## Start

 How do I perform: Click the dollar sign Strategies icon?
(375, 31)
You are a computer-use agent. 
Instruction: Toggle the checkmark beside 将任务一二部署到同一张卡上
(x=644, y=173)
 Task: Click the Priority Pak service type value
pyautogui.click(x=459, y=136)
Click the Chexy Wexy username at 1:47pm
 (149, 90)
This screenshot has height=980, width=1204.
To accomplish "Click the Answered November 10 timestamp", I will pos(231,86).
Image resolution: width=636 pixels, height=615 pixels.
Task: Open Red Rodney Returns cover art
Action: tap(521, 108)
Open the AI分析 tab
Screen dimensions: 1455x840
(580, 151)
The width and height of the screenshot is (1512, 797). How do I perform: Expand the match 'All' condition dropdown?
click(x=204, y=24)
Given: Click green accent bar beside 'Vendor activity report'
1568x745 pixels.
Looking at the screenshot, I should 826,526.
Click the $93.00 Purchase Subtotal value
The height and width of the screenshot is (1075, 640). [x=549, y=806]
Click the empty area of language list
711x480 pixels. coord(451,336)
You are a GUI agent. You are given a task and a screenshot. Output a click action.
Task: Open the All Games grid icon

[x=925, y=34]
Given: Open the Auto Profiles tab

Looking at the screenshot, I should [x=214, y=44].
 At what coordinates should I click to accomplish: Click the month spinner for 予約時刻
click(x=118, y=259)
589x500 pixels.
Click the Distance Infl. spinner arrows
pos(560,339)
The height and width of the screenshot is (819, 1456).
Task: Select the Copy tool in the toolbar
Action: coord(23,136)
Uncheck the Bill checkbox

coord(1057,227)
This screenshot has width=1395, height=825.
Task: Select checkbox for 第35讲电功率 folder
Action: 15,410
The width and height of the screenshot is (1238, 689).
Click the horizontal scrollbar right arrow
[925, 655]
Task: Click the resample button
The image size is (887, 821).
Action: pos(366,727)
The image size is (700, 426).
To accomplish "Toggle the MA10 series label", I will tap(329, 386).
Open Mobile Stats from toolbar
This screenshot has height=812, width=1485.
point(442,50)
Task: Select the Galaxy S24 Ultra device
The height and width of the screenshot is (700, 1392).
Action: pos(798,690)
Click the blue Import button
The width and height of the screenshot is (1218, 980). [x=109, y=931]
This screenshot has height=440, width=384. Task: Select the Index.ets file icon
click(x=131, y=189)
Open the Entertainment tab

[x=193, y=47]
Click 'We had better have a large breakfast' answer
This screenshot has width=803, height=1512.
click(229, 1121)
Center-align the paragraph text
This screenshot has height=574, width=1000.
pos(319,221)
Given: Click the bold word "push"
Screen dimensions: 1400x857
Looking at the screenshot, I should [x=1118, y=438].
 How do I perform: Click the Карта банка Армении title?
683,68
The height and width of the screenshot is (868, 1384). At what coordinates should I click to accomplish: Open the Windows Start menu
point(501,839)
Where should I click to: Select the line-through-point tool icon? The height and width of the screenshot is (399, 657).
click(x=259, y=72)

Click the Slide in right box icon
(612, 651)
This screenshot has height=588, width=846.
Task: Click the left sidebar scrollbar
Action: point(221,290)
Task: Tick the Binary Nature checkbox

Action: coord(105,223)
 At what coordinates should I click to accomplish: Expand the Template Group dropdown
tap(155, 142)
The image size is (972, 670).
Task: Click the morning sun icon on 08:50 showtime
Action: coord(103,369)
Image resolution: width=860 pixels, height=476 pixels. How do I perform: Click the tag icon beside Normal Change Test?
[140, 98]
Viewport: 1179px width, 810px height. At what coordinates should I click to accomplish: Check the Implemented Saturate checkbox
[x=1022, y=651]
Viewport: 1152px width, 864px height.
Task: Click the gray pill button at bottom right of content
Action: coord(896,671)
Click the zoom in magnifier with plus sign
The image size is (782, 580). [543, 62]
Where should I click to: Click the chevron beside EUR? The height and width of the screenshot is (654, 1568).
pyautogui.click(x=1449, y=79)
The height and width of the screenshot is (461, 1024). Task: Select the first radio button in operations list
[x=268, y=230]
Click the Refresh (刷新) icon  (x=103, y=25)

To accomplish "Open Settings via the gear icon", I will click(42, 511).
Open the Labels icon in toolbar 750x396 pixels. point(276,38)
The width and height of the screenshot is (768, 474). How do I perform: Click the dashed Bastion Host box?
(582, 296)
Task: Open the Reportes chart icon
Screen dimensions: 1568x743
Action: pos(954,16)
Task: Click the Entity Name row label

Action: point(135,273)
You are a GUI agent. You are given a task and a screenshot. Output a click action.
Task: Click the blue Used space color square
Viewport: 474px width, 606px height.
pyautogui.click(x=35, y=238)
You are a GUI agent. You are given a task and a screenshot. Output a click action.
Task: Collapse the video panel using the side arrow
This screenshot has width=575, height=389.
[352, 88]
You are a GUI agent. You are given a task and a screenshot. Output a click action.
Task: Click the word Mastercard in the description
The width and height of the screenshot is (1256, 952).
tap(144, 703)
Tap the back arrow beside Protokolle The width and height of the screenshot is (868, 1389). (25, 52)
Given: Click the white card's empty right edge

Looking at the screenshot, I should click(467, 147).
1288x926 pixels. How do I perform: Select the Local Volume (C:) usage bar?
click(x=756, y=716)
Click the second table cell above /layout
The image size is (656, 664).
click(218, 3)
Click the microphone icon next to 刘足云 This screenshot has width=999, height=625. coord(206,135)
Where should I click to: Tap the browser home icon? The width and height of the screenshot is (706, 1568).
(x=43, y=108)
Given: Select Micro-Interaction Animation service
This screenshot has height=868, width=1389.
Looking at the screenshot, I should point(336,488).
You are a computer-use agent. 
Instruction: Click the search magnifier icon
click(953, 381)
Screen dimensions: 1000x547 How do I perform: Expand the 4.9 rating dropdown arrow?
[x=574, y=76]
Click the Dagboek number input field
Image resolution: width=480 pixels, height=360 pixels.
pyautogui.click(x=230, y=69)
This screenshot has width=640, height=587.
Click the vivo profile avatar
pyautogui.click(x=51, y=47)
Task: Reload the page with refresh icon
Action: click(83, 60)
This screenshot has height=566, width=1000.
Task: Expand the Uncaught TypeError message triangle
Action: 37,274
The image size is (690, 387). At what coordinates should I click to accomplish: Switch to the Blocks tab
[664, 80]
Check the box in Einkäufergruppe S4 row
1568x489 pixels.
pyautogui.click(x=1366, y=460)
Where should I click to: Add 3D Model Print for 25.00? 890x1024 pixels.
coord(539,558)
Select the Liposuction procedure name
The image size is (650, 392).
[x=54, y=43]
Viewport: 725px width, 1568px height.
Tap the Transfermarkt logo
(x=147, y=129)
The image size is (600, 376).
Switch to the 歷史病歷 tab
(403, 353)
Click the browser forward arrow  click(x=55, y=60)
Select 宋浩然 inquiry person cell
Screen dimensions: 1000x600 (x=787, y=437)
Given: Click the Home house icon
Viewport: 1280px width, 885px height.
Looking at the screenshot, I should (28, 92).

## End

PROBLEM: Could you rewrite every line of the items above as a numbered list, leaving out the blank lines?

SOLUTION TO THIS PROBLEM:
1.  How do I perform: Click the dollar sign Strategies icon?
2. (375, 31)
3. You are a computer-use agent. 
4. Instruction: Toggle the checkmark beside 将任务一二部署到同一张卡上
5. (x=644, y=173)
6.  Task: Click the Priority Pak service type value
7. pyautogui.click(x=459, y=136)
8. Click the Chexy Wexy username at 1:47pm
9.  (149, 90)
10. This screenshot has height=980, width=1204.
11. To accomplish "Click the Answered November 10 timestamp", I will pos(231,86).
12. Image resolution: width=636 pixels, height=615 pixels.
13. Task: Open Red Rodney Returns cover art
14. Action: tap(521, 108)
15. Open the AI分析 tab
16. Screen dimensions: 1455x840
17. (580, 151)
18. The width and height of the screenshot is (1512, 797). How do I perform: Expand the match 'All' condition dropdown?
19. click(x=204, y=24)
20. Given: Click green accent bar beside 'Vendor activity report'
21. 1568x745 pixels.
22. Looking at the screenshot, I should 826,526.
23. Click the $93.00 Purchase Subtotal value
24. The height and width of the screenshot is (1075, 640). [x=549, y=806]
25. Click the empty area of language list
26. 711x480 pixels. coord(451,336)
27. You are a GUI agent. You are given a task and a screenshot. Output a click action.
28. Task: Open the All Games grid icon
29. [x=925, y=34]
30. Given: Open the Auto Profiles tab
31. Looking at the screenshot, I should [x=214, y=44].
32.  At what coordinates should I click to accomplish: Click the month spinner for 予約時刻
33. click(x=118, y=259)
34. 589x500 pixels.
35. Click the Distance Infl. spinner arrows
36. pos(560,339)
37. The height and width of the screenshot is (819, 1456).
38. Task: Select the Copy tool in the toolbar
39. Action: coord(23,136)
40. Uncheck the Bill checkbox
41. coord(1057,227)
42. This screenshot has width=1395, height=825.
43. Task: Select checkbox for 第35讲电功率 folder
44. Action: 15,410
45. The width and height of the screenshot is (1238, 689).
46. Click the horizontal scrollbar right arrow
47. [925, 655]
48. Task: Click the resample button
49. The image size is (887, 821).
50. Action: pos(366,727)
51. The image size is (700, 426).
52. To accomplish "Toggle the MA10 series label", I will tap(329, 386).
53. Open Mobile Stats from toolbar
54. This screenshot has height=812, width=1485.
55. point(442,50)
56. Task: Select the Galaxy S24 Ultra device
57. The height and width of the screenshot is (700, 1392).
58. Action: pos(798,690)
59. Click the blue Import button
60. The width and height of the screenshot is (1218, 980). [x=109, y=931]
61. This screenshot has height=440, width=384. Task: Select the Index.ets file icon
62. click(x=131, y=189)
63. Open the Entertainment tab
64. [x=193, y=47]
65. Click 'We had better have a large breakfast' answer
66. This screenshot has width=803, height=1512.
67. click(229, 1121)
68. Center-align the paragraph text
69. This screenshot has height=574, width=1000.
70. pos(319,221)
71. Given: Click the bold word "push"
72. Screen dimensions: 1400x857
73. Looking at the screenshot, I should [x=1118, y=438].
74.  How do I perform: Click the Карта банка Армении title?
75. 683,68
76. The height and width of the screenshot is (868, 1384). At what coordinates should I click to accomplish: Open the Windows Start menu
77. point(501,839)
78. Where should I click to: Select the line-through-point tool icon? The height and width of the screenshot is (399, 657).
79. click(x=259, y=72)
80. Click the Slide in right box icon
81. (612, 651)
82. This screenshot has height=588, width=846.
83. Task: Click the left sidebar scrollbar
84. Action: point(221,290)
85. Task: Tick the Binary Nature checkbox
86. Action: coord(105,223)
87.  At what coordinates should I click to accomplish: Expand the Template Group dropdown
88. tap(155, 142)
89. The image size is (972, 670).
90. Task: Click the morning sun icon on 08:50 showtime
91. Action: coord(103,369)
92. Image resolution: width=860 pixels, height=476 pixels. How do I perform: Click the tag icon beside Normal Change Test?
93. [140, 98]
94. Viewport: 1179px width, 810px height. At what coordinates should I click to accomplish: Check the Implemented Saturate checkbox
95. [x=1022, y=651]
96. Viewport: 1152px width, 864px height.
97. Task: Click the gray pill button at bottom right of content
98. Action: coord(896,671)
99. Click the zoom in magnifier with plus sign
100. The image size is (782, 580). [543, 62]
101. Where should I click to: Click the chevron beside EUR? The height and width of the screenshot is (654, 1568).
102. pyautogui.click(x=1449, y=79)
103. The height and width of the screenshot is (461, 1024). Task: Select the first radio button in operations list
104. [x=268, y=230]
105. Click the Refresh (刷新) icon  (x=103, y=25)
106. To accomplish "Open Settings via the gear icon", I will click(42, 511).
107. Open the Labels icon in toolbar 750x396 pixels. point(276,38)
108. The width and height of the screenshot is (768, 474). How do I perform: Click the dashed Bastion Host box?
109. (582, 296)
110. Task: Open the Reportes chart icon
111. Screen dimensions: 1568x743
112. Action: pos(954,16)
113. Task: Click the Entity Name row label
114. Action: point(135,273)
115. You are a GUI agent. You are given a task and a screenshot. Output a click action.
116. Task: Click the blue Used space color square
117. Viewport: 474px width, 606px height.
118. pyautogui.click(x=35, y=238)
119. You are a GUI agent. You are given a task and a screenshot. Output a click action.
120. Task: Collapse the video panel using the side arrow
121. This screenshot has width=575, height=389.
122. [352, 88]
123. You are a GUI agent. You are given a task and a screenshot. Output a click action.
124. Task: Click the word Mastercard in the description
125. The width and height of the screenshot is (1256, 952).
126. tap(144, 703)
127. Tap the back arrow beside Protokolle The width and height of the screenshot is (868, 1389). (25, 52)
128. Given: Click the white card's empty right edge
129. Looking at the screenshot, I should click(467, 147).
130. 1288x926 pixels. How do I perform: Select the Local Volume (C:) usage bar?
131. click(x=756, y=716)
132. Click the second table cell above /layout
133. The image size is (656, 664).
134. click(218, 3)
135. Click the microphone icon next to 刘足云 This screenshot has width=999, height=625. coord(206,135)
136. Where should I click to: Tap the browser home icon? The width and height of the screenshot is (706, 1568).
137. (x=43, y=108)
138. Given: Select Micro-Interaction Animation service
139. This screenshot has height=868, width=1389.
140. Looking at the screenshot, I should point(336,488).
141. You are a computer-use agent. 
142. Instruction: Click the search magnifier icon
143. click(953, 381)
144. Screen dimensions: 1000x547 How do I perform: Expand the 4.9 rating dropdown arrow?
145. [x=574, y=76]
146. Click the Dagboek number input field
147. Image resolution: width=480 pixels, height=360 pixels.
148. pyautogui.click(x=230, y=69)
149. This screenshot has width=640, height=587.
150. Click the vivo profile avatar
151. pyautogui.click(x=51, y=47)
152. Task: Reload the page with refresh icon
153. Action: click(83, 60)
154. This screenshot has height=566, width=1000.
155. Task: Expand the Uncaught TypeError message triangle
156. Action: 37,274
157. The image size is (690, 387). At what coordinates should I click to accomplish: Switch to the Blocks tab
158. [664, 80]
159. Check the box in Einkäufergruppe S4 row
160. 1568x489 pixels.
161. pyautogui.click(x=1366, y=460)
162. Where should I click to: Add 3D Model Print for 25.00? 890x1024 pixels.
163. coord(539,558)
164. Select the Liposuction procedure name
165. The image size is (650, 392).
166. [x=54, y=43]
167. Viewport: 725px width, 1568px height.
168. Tap the Transfermarkt logo
169. (x=147, y=129)
170. The image size is (600, 376).
171. Switch to the 歷史病歷 tab
172. (403, 353)
173. Click the browser forward arrow  click(x=55, y=60)
174. Select 宋浩然 inquiry person cell
175. Screen dimensions: 1000x600 (x=787, y=437)
176. Given: Click the Home house icon
177. Viewport: 1280px width, 885px height.
178. Looking at the screenshot, I should (28, 92).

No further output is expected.